When markets are closed, it participates in a well-worn routine, with NYSE staffers turning on and off systems to ensure everything works. But heading into Tuesday, an NYSE employee failed to properly shut down Cermak's disaster-recovery system — leading to a disaster.
That human error, described by people with direct knowledge of NYSE's internal operations, is what triggered wild market swings when trading opened Tuesday morning in Manhattan.
The chaos affected more than 250 companies including Wells Fargo & Co., McDonald's Corp., Walmart Inc. and Morgan Stanley, in some cases sending stock prices swinging by 25 percentage points in a matter of minutes.
The episode has prompted the exchange to cancel thousands of trades at a cost that's still being determined. Meanwhile, market professionals and day traders are rattled and waiting for the exchange to elaborate on what it publicly called a "manual error" involving its "disaster recovery configuration."
"They're going to need to come up with something better" to assuage investors and regulators, said Joseph Saluzzi, a partner and co-founder of Themis Trading LLC, whose firm avoided losses. "Though systems fail, and we understand that, there's zero tolerance when it comes to the opening and the close."
In plainer English, according to one of the people, the turmoil resulted because the backup system in Cermak was left running.
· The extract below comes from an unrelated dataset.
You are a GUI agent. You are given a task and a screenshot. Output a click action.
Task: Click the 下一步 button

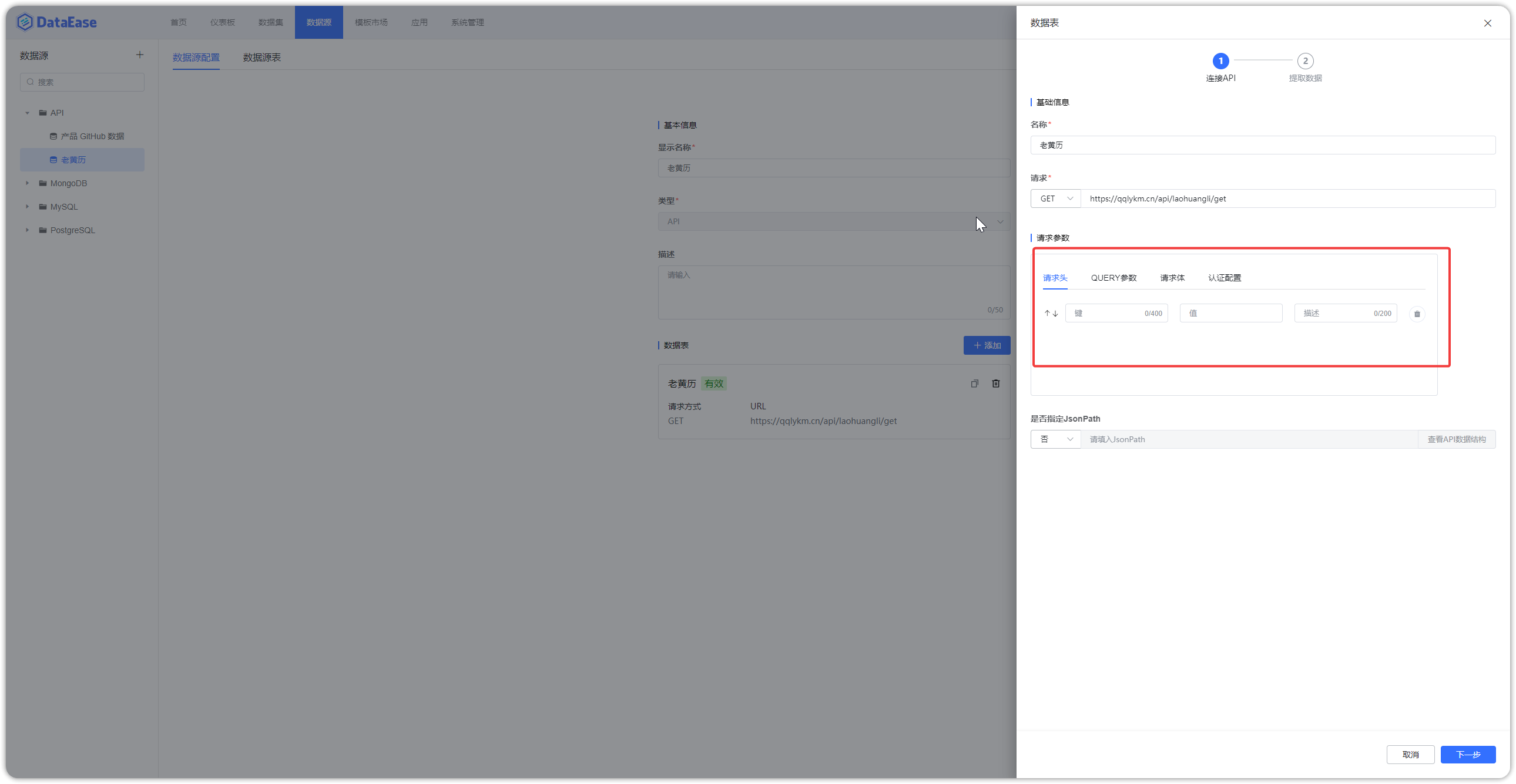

That misled the exchange's computers to treat the 9:30 a.m. opening bell as a continuation of trading, and so they skipped the day's opening auctions that neatly set initial prices.
Without that routine step, orders flowed through at prices all over the place. That soon tripped circuit breakers designed to prevent violent market swings, setting off alarms on screens across the investing world.
NYSE executives spent hours pinpointing the problem until they were confident there wouldn't be further fallout, said the people, who spoke on the condition they not be identified discussing the internal matter.